I create an application “Web Crawler” where I can download sites pages.

Now what I need into it is if a site says wiki have page in Hindi or Arabic language it should be visible in my file with same encoding format.

I download the pages and save into files but it will not have same kind of encoding. But if I copy paste a page into notepad it will have same encoding and will be visible exactly same.

Anyone can provide any information on it.

Thanks
Posted

The Content-Encoding should tell you what text encoding is used. You should then extract the text content from the request using that encoding.
 
Share this answer
 
Comments
sunder.tinwar 1-Jun-11 7:26am    
Hi I think I did not make my self clear.
public string DownloadWebPage(string Url)
{
// Open a connection
HttpWebRequest WebRequestObject = (HttpWebRequest)HttpWebRequest.Create(Url);

// You can also specify additional header values like
// the user agent or the referer:
WebRequestObject.UserAgent = ".NET Framework/2.0";
WebRequestObject.Referer = "http://www.example.com/";

// Request response:
WebResponse Response = WebRequestObject.GetResponse();
// Open data stream:
Stream WebStream = Response.GetResponseStream();

// Create reader object:
StreamReader Reader = new StreamReader(WebStream);

// Read the entire stream content:
string PageContent = Reader.ReadToEnd();

// Cleanup
Reader.Close();
WebStream.Close();
Response.Close();

return PageContent;
}
this the code i am using to download a web page. Now if a page is in arabic language when it will be stored in a file it should be visible same what it did on site page.
For example now a page arabic is using utf-8 or utf-16 or anything else. I have to use same while writing in file.
How can I get the text in same unicode format.
BobJanova 1-Jun-11 18:13pm    
You need to set the StreamReader to use the same encoding as the page.
sunder.tinwar 1-Jun-11 7:29am    
How come windows determine what kind of text it is...when I just press ctrl+c on site page say in arabic language and press ctrl+v in notepade. Text will look exactly same what is in site page.

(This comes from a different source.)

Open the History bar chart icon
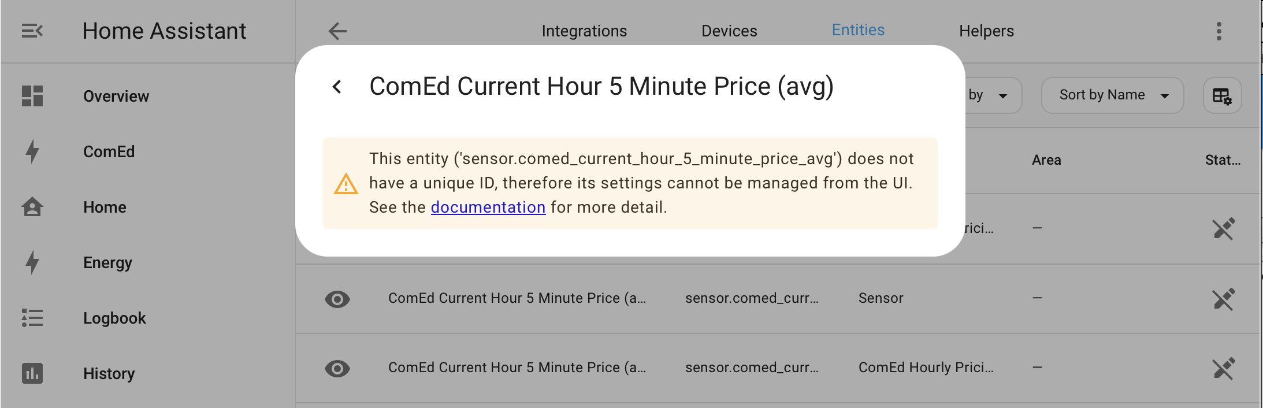 32,373
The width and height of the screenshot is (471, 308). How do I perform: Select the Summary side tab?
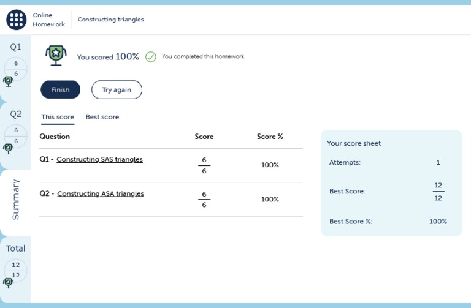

Anyone provide any light on this....
Sergey Alexandrovich Kryukov 1-Jun-11 15:54pm    
Arabic text is not encoding. This is all Unicode.
--SA
Sergey Alexandrovich Kryukov 1-Jun-11 15:54pm    
Correct. My 5.
--SA
Probably, there is something you don't understand. Both .NET and Web use Unicode, but in Web there are also many obsolete encodings. The only valid method of encoding which could show text of the different languages (depends on what languages though) these days is Unicode.

There is no a single Unicode encoding. Unicode is just a table if one-to-one correspondence of characters (as cultural entities, abstracted from fonts, styles, encoding and other details) and integer values called code points (code points are understood as abstract mathematical integer numbers, abstracted from binary presentation, size, little- or big- endian and other technical detail; this is all covered in encodings). Unicode also defines several UTFs which represent physical encoding of code points. No, Unicode is not 16-bit encoding! Full set of code point needs way more than 16-bits. All UTFs support code points beyond 16 bits.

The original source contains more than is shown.